Monday, November 22, 2004

UN ANE AUX CIEUX

Un âne descendait au galop la science.
— Quel est ton nom? dit Kant. —Mon nom est Patience,
Dit l'âne.


*****

Granted that true beauty is to be apprehended only in the lofty reaches of philosophy, whose somnolent towers are wrapped about in the apparitions of funneling language, and granted that the ascent is always more difficult than the descent, as long as the laws of gravity hold, I tripped on a rock on the way up the peak.

-- O rock! I said -- Diamonds and fanatic rubies, you who are stained with my blood -- and I called the tempests to me, and the churning winds, and I cracked my scepter against the rock harder than Aeolus or Moses, so that for days this echoing cry filled the mountains: You mean nothing!
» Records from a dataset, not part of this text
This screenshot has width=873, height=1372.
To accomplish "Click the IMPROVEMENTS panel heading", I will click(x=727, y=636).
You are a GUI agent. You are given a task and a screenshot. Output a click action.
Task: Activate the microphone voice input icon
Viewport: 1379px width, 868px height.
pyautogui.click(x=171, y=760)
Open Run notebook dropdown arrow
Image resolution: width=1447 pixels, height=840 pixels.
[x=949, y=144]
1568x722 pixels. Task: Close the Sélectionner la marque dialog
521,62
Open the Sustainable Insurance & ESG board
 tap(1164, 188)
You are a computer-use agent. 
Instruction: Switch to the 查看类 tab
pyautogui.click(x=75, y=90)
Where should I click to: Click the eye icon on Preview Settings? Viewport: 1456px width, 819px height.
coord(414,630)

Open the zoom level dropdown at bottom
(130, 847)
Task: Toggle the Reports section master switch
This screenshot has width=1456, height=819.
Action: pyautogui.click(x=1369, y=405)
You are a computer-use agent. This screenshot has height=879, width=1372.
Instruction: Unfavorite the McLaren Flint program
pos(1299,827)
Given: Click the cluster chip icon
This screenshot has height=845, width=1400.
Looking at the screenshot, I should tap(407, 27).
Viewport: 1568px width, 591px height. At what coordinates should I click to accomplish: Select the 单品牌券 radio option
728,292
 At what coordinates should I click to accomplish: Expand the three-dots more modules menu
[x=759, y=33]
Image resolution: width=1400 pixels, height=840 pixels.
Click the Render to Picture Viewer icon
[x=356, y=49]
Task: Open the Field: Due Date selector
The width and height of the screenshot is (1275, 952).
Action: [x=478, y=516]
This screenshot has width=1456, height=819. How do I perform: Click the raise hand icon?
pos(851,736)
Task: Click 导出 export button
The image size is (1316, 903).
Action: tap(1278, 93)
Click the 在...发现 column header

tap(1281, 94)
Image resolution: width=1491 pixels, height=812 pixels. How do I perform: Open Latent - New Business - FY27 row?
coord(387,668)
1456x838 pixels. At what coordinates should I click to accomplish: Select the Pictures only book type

Now the heights might be impassable, fogged up with glass as they are, to mere mortal minds, and I don't know if, from those surpassing cliffs, one can see the tips of archipelagos sumberged in the structure of floods, depths extending to summits unknown; or if a shroud of hyperluminous darkness cloaks every star in the gyring genesis of eternity; or if that rock is as endlessly finite and brittle as the perfidious and tottering point of my fall...

What I do know is that life, for all its extravagance, perceives an end, and in this ending, if one can grasp it, is the apex of the whole rocky structure, as if one could embrace slopes of crystal by fastening to their innermost bulwarks, or something like the play of light. Here is not a record of my travels, but an allegory of my defeats, and I leave it to you, God, whose manifest existence I might doubt, to unknot the twists, tie up the ends, and resolve the solvent bits into a single thread. Then, if you can lead yourself out of the darkness, then, if you can shape trees and majesties, then, if you can brush a woman's face lighter than gold, I will proclaim you a master of painting, and hand you my share of the games. Lector intende: laetaberis.